◆ **WHAT YOU NEED TO DO**
Copy out every record that follows, word for word.

################

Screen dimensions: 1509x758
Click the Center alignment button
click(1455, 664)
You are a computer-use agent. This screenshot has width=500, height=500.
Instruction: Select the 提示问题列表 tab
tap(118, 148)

################

◆ **YOUR SOLUTION**
Screen dimensions: 1509x758
Click the Center alignment button
click(1455, 664)
You are a computer-use agent. This screenshot has width=500, height=500.
Instruction: Select the 提示问题列表 tab
tap(118, 148)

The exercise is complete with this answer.